#### Task to complete:
Reproduce the lines below verbatim, from the first one down to the line containing "The image size is (2400, 1354).", with both of these lines included.

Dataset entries
☆ ☆ ☆ ☆

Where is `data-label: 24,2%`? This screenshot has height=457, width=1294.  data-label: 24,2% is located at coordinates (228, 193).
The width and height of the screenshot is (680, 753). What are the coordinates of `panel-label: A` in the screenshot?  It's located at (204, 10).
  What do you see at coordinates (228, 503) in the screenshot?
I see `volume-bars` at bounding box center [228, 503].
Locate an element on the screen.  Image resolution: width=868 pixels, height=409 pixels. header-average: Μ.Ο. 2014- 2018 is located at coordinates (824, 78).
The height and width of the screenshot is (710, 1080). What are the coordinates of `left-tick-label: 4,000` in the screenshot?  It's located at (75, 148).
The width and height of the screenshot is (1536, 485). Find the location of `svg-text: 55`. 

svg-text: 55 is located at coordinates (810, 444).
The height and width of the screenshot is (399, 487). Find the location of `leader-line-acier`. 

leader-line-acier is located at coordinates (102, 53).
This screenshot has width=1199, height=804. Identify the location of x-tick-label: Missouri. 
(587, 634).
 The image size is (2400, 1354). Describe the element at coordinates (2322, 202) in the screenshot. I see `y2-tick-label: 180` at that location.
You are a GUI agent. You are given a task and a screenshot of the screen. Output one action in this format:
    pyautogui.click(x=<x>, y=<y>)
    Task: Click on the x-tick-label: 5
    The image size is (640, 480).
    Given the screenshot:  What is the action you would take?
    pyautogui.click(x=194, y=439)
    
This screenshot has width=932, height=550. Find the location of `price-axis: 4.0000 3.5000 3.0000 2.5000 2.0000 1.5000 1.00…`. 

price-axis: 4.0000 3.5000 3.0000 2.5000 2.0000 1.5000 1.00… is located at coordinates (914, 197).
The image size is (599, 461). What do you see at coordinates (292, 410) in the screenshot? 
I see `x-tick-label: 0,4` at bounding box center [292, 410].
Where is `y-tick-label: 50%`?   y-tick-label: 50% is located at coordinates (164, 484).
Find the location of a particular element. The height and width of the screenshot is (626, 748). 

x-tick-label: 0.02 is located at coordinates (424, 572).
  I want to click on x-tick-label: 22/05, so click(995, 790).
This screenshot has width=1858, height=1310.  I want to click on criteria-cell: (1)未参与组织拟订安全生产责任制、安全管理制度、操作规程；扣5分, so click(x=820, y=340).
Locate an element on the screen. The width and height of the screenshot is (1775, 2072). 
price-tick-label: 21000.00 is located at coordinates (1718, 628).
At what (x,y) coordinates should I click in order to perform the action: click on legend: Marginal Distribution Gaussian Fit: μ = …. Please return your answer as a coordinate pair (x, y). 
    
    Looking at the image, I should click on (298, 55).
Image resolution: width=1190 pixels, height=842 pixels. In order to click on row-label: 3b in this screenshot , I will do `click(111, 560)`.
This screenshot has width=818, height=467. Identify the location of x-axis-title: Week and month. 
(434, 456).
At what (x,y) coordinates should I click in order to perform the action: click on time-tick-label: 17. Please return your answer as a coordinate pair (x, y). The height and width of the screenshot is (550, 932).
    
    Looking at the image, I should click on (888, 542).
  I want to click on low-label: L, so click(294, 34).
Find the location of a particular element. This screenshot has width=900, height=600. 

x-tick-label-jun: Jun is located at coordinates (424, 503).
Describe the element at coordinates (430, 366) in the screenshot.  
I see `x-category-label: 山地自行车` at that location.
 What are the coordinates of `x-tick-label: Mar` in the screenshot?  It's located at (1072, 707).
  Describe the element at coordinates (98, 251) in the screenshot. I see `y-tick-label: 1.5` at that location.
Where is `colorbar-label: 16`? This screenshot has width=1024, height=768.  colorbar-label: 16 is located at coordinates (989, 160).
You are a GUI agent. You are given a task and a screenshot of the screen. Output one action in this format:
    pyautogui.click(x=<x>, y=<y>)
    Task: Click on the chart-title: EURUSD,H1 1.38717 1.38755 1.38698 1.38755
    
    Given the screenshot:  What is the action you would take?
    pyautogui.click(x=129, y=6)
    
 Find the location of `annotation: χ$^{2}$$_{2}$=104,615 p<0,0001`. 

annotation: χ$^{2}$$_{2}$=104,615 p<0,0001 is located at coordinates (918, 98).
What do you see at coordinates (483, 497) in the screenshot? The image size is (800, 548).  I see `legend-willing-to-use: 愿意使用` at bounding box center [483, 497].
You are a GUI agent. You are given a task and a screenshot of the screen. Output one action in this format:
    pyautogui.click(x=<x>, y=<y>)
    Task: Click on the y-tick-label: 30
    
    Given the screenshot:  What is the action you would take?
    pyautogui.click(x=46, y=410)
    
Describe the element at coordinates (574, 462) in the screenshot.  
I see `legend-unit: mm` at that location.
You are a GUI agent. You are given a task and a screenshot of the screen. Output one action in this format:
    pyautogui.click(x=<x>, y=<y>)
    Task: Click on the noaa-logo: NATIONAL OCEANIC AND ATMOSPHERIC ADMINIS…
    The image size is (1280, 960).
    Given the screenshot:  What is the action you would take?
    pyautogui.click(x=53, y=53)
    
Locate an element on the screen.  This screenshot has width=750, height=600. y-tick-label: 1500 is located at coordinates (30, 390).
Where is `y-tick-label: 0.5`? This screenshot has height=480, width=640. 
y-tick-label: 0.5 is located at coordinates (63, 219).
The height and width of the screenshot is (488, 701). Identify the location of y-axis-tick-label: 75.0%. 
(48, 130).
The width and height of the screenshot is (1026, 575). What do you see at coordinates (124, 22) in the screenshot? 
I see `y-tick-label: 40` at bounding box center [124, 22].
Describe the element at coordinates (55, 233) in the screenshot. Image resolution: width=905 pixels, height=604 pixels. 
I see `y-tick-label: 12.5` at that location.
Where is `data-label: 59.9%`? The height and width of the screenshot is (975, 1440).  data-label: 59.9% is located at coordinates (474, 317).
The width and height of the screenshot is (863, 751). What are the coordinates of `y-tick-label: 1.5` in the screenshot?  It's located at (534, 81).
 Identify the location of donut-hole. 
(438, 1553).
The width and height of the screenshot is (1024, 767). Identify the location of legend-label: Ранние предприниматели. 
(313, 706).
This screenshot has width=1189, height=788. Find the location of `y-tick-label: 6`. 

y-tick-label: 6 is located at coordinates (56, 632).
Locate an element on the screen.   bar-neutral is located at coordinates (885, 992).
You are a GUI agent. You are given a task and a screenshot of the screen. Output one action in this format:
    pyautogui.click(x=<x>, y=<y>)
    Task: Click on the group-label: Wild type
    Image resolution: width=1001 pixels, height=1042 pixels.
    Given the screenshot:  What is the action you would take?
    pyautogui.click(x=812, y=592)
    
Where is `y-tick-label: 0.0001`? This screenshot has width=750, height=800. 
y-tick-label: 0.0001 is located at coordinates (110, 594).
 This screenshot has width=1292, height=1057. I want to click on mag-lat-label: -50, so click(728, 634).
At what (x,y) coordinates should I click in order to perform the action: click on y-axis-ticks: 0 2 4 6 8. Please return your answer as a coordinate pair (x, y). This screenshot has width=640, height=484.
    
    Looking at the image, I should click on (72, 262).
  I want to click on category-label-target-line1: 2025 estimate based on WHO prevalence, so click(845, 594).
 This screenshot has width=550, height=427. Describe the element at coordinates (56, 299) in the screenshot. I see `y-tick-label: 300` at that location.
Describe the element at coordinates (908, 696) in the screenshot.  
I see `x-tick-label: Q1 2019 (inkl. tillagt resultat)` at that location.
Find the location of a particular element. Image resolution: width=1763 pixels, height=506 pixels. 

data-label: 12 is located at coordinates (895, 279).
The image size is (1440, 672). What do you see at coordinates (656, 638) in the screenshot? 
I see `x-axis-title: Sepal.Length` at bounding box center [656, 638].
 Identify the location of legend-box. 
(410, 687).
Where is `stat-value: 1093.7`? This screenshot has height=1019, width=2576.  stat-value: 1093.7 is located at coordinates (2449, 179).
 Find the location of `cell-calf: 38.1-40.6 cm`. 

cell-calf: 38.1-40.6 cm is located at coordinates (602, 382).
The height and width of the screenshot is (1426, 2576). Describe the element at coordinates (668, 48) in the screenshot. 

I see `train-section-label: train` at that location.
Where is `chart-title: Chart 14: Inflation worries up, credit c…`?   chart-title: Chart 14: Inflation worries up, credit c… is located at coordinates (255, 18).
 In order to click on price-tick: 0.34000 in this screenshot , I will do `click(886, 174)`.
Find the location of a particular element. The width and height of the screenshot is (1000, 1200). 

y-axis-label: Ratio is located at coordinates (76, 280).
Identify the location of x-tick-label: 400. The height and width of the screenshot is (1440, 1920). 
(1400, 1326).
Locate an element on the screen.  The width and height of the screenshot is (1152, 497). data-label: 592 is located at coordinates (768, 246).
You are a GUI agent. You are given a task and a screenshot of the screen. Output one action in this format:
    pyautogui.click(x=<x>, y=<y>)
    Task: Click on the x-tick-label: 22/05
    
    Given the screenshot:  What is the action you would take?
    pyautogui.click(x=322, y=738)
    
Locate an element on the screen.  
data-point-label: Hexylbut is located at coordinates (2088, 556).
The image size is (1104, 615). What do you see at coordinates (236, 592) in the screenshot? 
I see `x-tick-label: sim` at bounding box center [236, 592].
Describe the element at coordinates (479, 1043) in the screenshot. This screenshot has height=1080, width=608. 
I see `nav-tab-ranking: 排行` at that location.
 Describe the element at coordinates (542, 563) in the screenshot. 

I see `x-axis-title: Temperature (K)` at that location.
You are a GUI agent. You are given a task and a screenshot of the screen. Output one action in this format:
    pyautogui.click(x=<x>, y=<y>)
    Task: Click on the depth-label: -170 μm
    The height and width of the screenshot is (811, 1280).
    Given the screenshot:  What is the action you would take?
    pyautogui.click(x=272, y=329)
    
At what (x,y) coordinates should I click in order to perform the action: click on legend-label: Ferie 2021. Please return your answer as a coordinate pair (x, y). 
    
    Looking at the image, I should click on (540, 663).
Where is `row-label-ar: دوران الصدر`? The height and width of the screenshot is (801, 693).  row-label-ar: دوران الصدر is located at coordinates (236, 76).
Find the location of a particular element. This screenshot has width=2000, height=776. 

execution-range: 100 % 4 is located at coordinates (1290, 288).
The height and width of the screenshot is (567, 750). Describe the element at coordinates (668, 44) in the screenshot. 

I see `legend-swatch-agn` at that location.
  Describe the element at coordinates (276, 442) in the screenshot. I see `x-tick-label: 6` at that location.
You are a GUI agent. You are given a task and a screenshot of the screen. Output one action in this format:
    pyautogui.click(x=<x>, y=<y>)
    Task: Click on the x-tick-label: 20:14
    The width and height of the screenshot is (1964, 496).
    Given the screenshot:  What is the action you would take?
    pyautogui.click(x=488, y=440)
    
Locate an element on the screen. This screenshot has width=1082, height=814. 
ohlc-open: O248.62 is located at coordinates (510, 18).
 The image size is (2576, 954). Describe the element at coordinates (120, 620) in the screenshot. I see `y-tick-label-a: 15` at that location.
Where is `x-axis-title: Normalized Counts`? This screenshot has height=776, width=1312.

☆ ☆ ☆ ☆

#### Reply to the exercise:
Where is `data-label: 24,2%`? This screenshot has height=457, width=1294.  data-label: 24,2% is located at coordinates (228, 193).
The width and height of the screenshot is (680, 753). What are the coordinates of `panel-label: A` in the screenshot?  It's located at (204, 10).
  What do you see at coordinates (228, 503) in the screenshot?
I see `volume-bars` at bounding box center [228, 503].
Locate an element on the screen.  Image resolution: width=868 pixels, height=409 pixels. header-average: Μ.Ο. 2014- 2018 is located at coordinates (824, 78).
The height and width of the screenshot is (710, 1080). What are the coordinates of `left-tick-label: 4,000` in the screenshot?  It's located at (75, 148).
The width and height of the screenshot is (1536, 485). Find the location of `svg-text: 55`. 

svg-text: 55 is located at coordinates (810, 444).
The height and width of the screenshot is (399, 487). Find the location of `leader-line-acier`. 

leader-line-acier is located at coordinates (102, 53).
This screenshot has width=1199, height=804. Identify the location of x-tick-label: Missouri. 
(587, 634).
 The image size is (2400, 1354). Describe the element at coordinates (2322, 202) in the screenshot. I see `y2-tick-label: 180` at that location.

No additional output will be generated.